Data Science: Cloud-based Tools for Effective Remote Collaboration

David Layton

David / 14 April 2020

If you think your data scientists and engineers can get by on just email and phone calls, you are in for a rude awakening. While IT has their hands full with broader company needs, let’s see look at some data science tools for working effectively as a team. As a Data Engineering consultant, I've put these tools into place for several teams. Getting up an running is quick once you know what you are doing.

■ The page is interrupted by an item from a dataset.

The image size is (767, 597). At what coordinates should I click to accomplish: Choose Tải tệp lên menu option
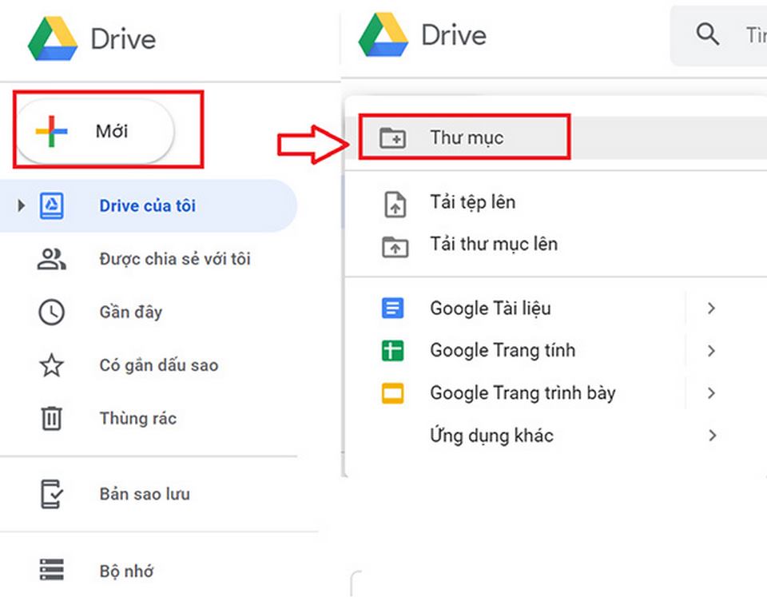point(472,203)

We’ll cover several tools for each of the basic communication needs for a data team:

  1. Chat: How is your day going?
  2. Tracking work: Whose doing what and how is it going?
  3. Knowledge base/wiki: How do we do X again?
  4. Presentation: I made a thing. What do you think?
  5. Version Control: Where did you put that thing you made?

Data Science Tools: Chat

I’m so old I remember IRC and AIM, but email eventual became the lowest-common-denominator communication tool. That is, until the rise of the likes of Twitter and Slack. My lost youth and “why email is not an appropriate means of communication in the vast majority of situations” are topics for another post. Suffice to say, better teamwork requires a rich and more synchronous form of communication. Here come the chat tools.

Slack

Data Science Tools: Slack

Slack is the de facto solution for developers. It's a hosted solution; so you can sign up to slack here with just an email. However, chat history is limited with the free plan. Upgrading to the next level (currently £5.25 per person, per month, when billed yearly) gets you past this limitation.

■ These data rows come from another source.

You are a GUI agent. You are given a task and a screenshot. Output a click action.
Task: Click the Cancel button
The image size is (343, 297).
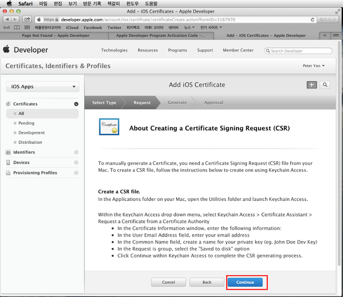point(168,282)
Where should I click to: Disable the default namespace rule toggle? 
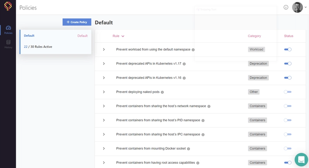[288, 49]
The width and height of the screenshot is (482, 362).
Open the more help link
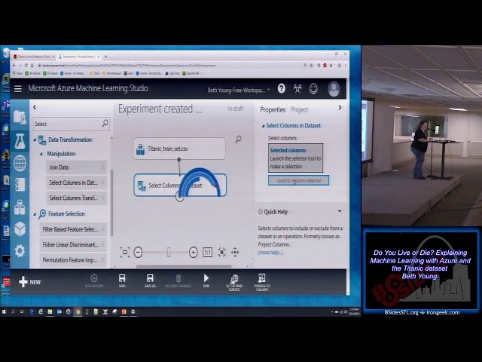[270, 253]
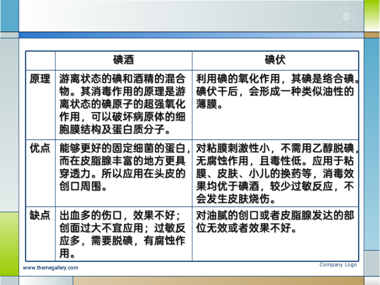Click the 碘酒 优点 cell about 固定细菌的蛋白

(123, 167)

Seriously, if you are not familiar with this type of chat tool, sign up and check it out now. Other chat tools merely ape Slack--adding at most one unique selling point; so try Slack first.

Microsoft Teams

Data Science Tools: Microsoft Teams

Microsoft never met a tool popular tool it didn't want to clone, poorly. And Teams is just that --a bad Slack clone. Another hosted solution, the only advantage here is the Microsoft stack. That is, if your already on Office 365 (Microsoft's bad G-suite clone), you already have Teams. It's integrated with active directory so it should know your organisational structure, emails, etc.

If you are on the Microsoft stack give it a try; otherwise, I'd give it a hard pass.

ROCKET.CHAT

Data Science Tools: Rocket.Chat

Our first self-hosted solution, and that's its USP, is Rocketchat--it's free as in beer and open source. The code's on github. However you can pay for support. They also offer a SaaS solution (pricing plans here). However if I wanted SaaS, I'd just go with Slack.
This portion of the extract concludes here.